Затем он видит, что по улице приближается человек. В будний вечер он узнал бы его — по фигуре, осанке, походке. Но в воскресный вечер, когда эхо мнимых копыт еще беззвучно ломится в затопленный тьмой кабинет, он спокойно наблюдает мелкую пешую фигуру, движущуюся с мишурной, ненадежной ловкостью прямоходящих животных — той ловкостью, которой животное человек так глупо гордится и которая неизменно подводит его — по вине ли природных явлений, как, например, тяжести и льда, или посторонних предметов, им же самим изобретенных, вроде автомобилей и мебели в темноте или остатков его же пищи на полу и тротуаре; и он спокойно думает, как правы были древние, сделав лошадь атрибутом и эмблемой воинов и королей, и в это время видит, что человек миновал вывеску, свернул в его ворота и приближается к дому. Подавшись вперед, он смотрит, как человек идет по темной дорожке к темной двери, он слышит, как человек шумно спотыкается о темную ступеньку. «Байрон Банч, — говорит он. — В воскресный вечер в городе. Байрон Банч в воскресенье в городе».
4
Они сидят и смотрят друг на друга через письменный стол. Теперь кабинет освещен — настольной лампой под зеленым абажуром. Хайтауэр сидит в старинном вращающемся кресле, Байрон — напротив него, на стуле. Лица их заслонены от прямого света абажуром. Через открытое окно доносится пение из далекой церкви. Байрон говорит ровным, монотонным голосом:
— Странная вышла история. Я думал: где-где, а уж там, на фабрике, в субботу вечером, у человека не будет случая причинить кому-нибудь вред. Да еще когда этот дом горит, можно сказать, прямо у меня под носом. И вроде, пока обедал, нет-нет да и подыму голову, посмотрю на этот дым и думаю: «Ну сегодня-то вечером я тут ни души не увижу. Сегодня вечером мне уж никто не помешает». Потом поднял голову — глядь, она стоит, и уже улыбаться собралась, уже губы сложила, чтобы его имя назвать, и тут видит, что я не тот. А я ничего лучше не придумал, как все ей выболтать. — На лице его появляется легкая гримаса. Это не улыбка: только верхняя губа приподнимается на миг, и движение это, даже морщинки на коже, не идет дальше, а тут же прекращается. — У меня тогда и в мыслях не было, что самого-то плохого я еще не знаю.

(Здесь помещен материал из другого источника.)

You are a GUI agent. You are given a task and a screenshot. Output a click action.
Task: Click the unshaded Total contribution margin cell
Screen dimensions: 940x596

— Да, странная должна быть история, если Байрон Банч остался на воскресенье в городе, — говорит Хайтауэр. — Однако она его искала. А вы ей помогли его найти. Разве вы сделали не то, чего она хотела, ради чего шла сюда из Алабамы?
— Да уж, это я ей сказал. Что и говорить. Смотрит на меня, сидит с большим своим животом и смотрит, а глаза такие, что и захочешь — не соврешь. Ну и болтаю — хотя дым этот прямо перед глазами, словно нарочно там зажгли, предупредить меня, чтобы язык не распускал, — да не хватило ума догадаться.
— А-а, — говорит Хайтауэр. — Это дом, что вчера горел. Но я не вижу связи между… Чей это дом? Я тоже видел дым и еще спросил прохожего негра, но он не знал.